Można ją przeoczyć. Mierzy 152 centymetry wzrostu, waży niecałe pięćdziesiąt kilo. Spoglądając na nią z tyłu... można myśleć, że ma się do czynienia z dzieckiem. Buzię ma okrągłą, wiecznie uśmiechnięte usta często muśnięte błyszczykiem, bystre zielone oczy. Nos obsypany piegami, które latem zwracają na siebie uwagę. Włosy w kolorze słomy, opadają jej na ramiona, kiedy słońce intensywniej świeci pojawiają się na nich jasne pasemka. Ubiera się w kolorowe rzeczy, nie znosi nudy i szarości. Głos ma przyjemny dla ucha, melodyjny. Pachnie pączkami i domem.

Nora Figg
#1
31.10.2023, 13:46  ✶ (Ten post był ostatnio modyfikowany: 19.10.2024, 13:11 przez Król Likaon.)  
adnotacja moderatora
Rozliczono - Nora Figg - osiągnięcie Badacz Tajemnic I

Dzień dziecka był zawsze w pewien sposób wyjątkowy. Norka starała się celebrować każde święto w roku bardzo hucznie, aby Mabel miała przepiękne wspomnienia, jednak pierwszy czerwca był tym dniem, kiedy starała się spełnić każde marzenie tej małej dziewczynki. Długo zastanawiała się, jak powinny obchodzić je w tym roku. Zdawała sobie sprawę, że wiele wydarzyło się w życiu jej córki. Ta cała przeprowadzka, zmiana otoczenia. To na pewni nie było dla niej łatwe. Jeśli ona sama miewała problem z odnalezieniem się w tym wszystkim, to co dopiero czuła Mabel. Musiała jej to w jakiś sposób wynagrodzić. To nie tak, że nie starała się tego robić codziennie, jednak czuła, że brakuje jej czasu, aby robić to w odpowiedni sposób. Dlatego też zorganizowała wszystko tak, aby i ona miała ten dzień zupełnie wolny. Od cukierni, od spraw zakonowych, od tych wszystkich obowiązków, którym się ostatnio oddawała.
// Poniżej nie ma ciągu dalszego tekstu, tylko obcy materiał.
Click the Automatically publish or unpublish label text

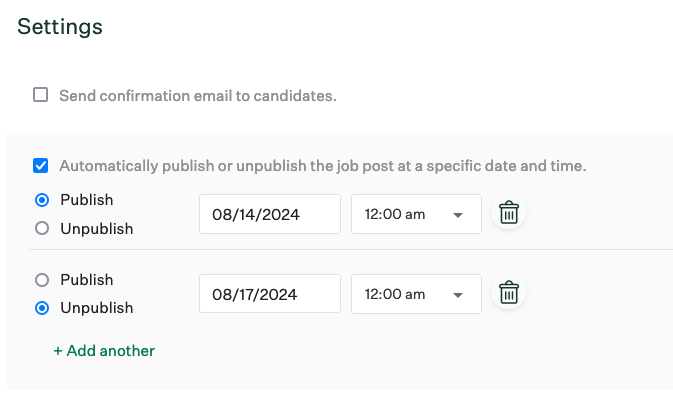click(323, 166)
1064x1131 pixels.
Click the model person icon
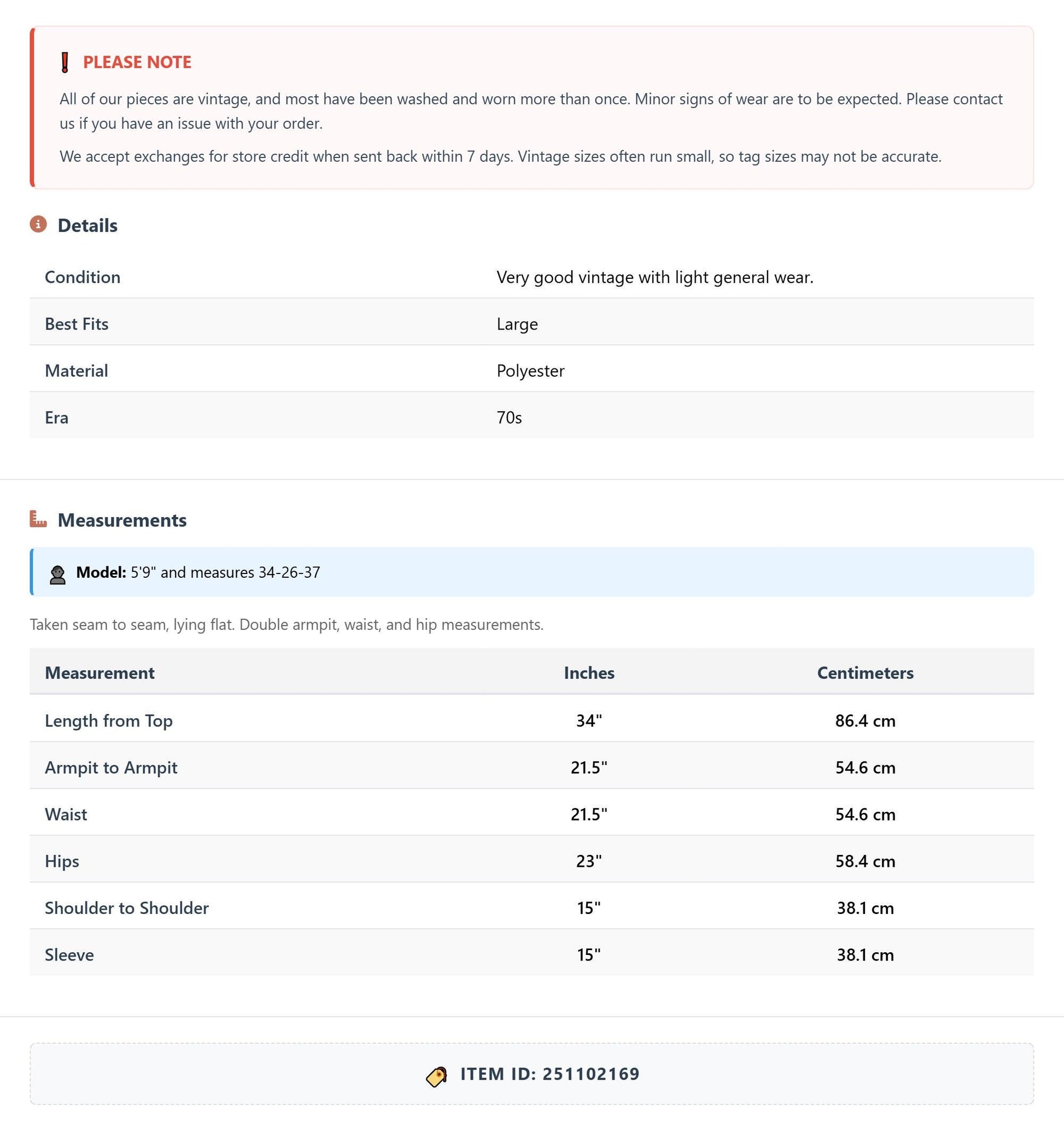[57, 575]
Miała wiele pomysłów w jaki sposób mogą spędzić ten dzień. Myślała o cyrku, o zoo, wydawały się jednak nie do końca być tym, co jej córka najbardziej lubiła. Wpadła więc na pomysł, aby zabrać ją do Królewskiego Ogrodu Botanicznego. Wydawało się jej to być strzałem w dziesiątkę, Mabel w końcu kochała rośliny. Wiedziała, że brakuje jej w Londynie bliskości natury, chciała jej pokazać, że to nie do końca jest tak, że nie ma nic pod ręką.
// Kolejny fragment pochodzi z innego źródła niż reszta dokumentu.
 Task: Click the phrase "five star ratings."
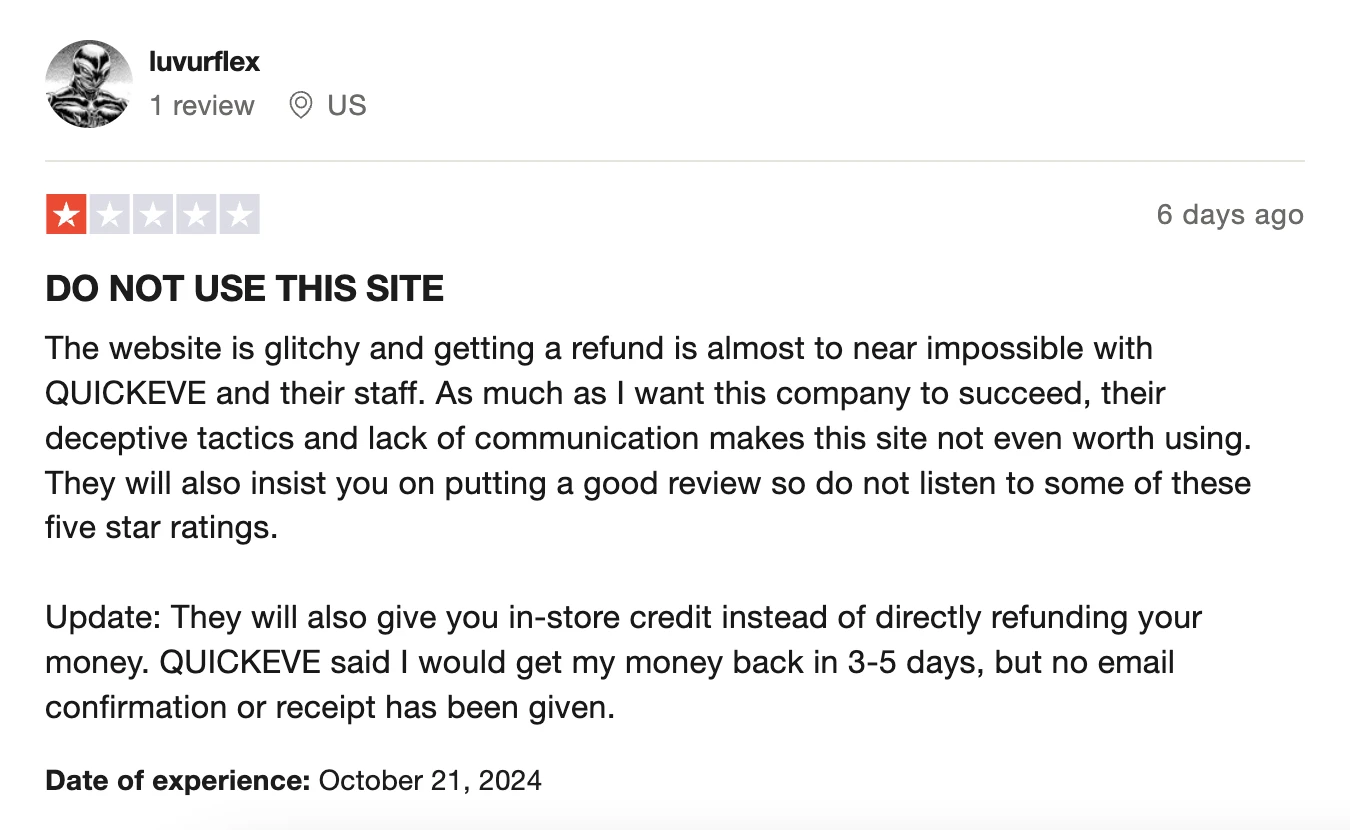(x=161, y=527)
Oczywiście nie wspominała jej o swoim pomyśle, musiała to być niespodzianka. Każdy lubił niespodzianki! Wstała jak zawsze wczesnym rankiem, zrobiła najpilniejsze sprawunki w cukierni, żeby nie zostawić Wendy na oślep. Rozpisała jej instrukcje, aby mieć pewność, że pracownica o niczym nie zapomni. Później, czekała już, aż córka się obudzi.

Dopiero wtedy opowiedziała jej o swoim pomyśle, nie zapomniała też wspomnieć o tym, że jest to jej dzień i dzisiaj nie odmówi jej niczego. Oczywiście w granicach zdrowego rozsądku.

Kiedy obie były już gotowe pożegnała się z Wendy i ruszyły przed siebie. Do mugolskiej części Londynu.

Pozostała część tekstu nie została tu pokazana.